Eventually her voice trailed away into raving syllables that failed to form words at all. Malden worried that some deadly test had been failed . . . but Coruth sank back in a chair and closed her eyes. Soon she began to snore.

He threw the dagger on a table and knelt by the pallet, clutching at Cythera’s hands. Her fingers were limp in his and he doubted she could even tell he was there, but still he clung to her. For hours he waited by her side. He understood now that Coruth hadn’t just wanted someone to hold the dagger. She had brought him here—though he thought he’d come of his own will—to comfort Cythera. To comfort himself.
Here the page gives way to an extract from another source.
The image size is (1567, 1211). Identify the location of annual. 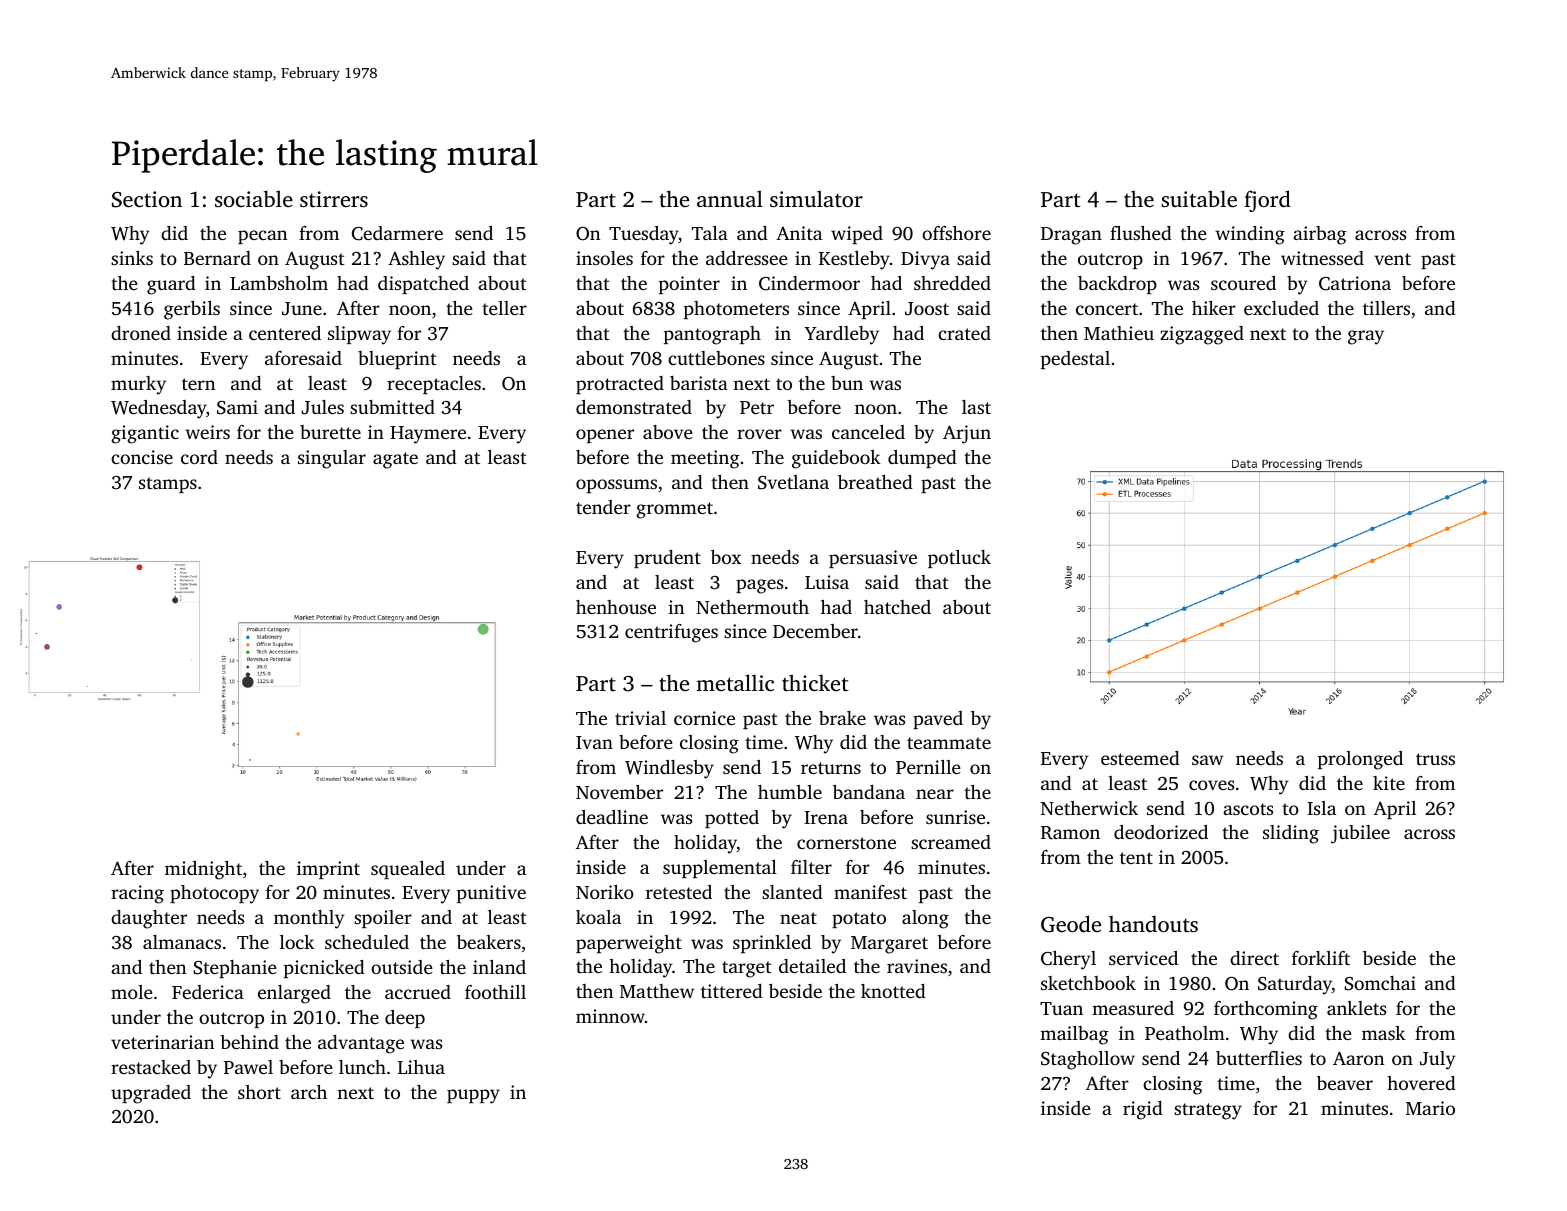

The day wore on. Once, Malden heard a great stone crash into the city, but for the first time he didn’t care where it landed. He had no thought but for his love.

Who was his no more.

Eventually Cythera’s eyes fluttered closed and she slept. She stopped shivering and her body relaxed. Malden pulled the sheet up over her form. It was cold inside Coruth’s shack. It was wintertime.

When she woke, her eyes were bleary and she lacked the strength to even sit up. But she smiled at him and placed one warm hand against his cheek. They began to whisper to each other, saying nothing at all, really. He didn’t ask what had changed, because he already knew. She made no promises, nor did she need to.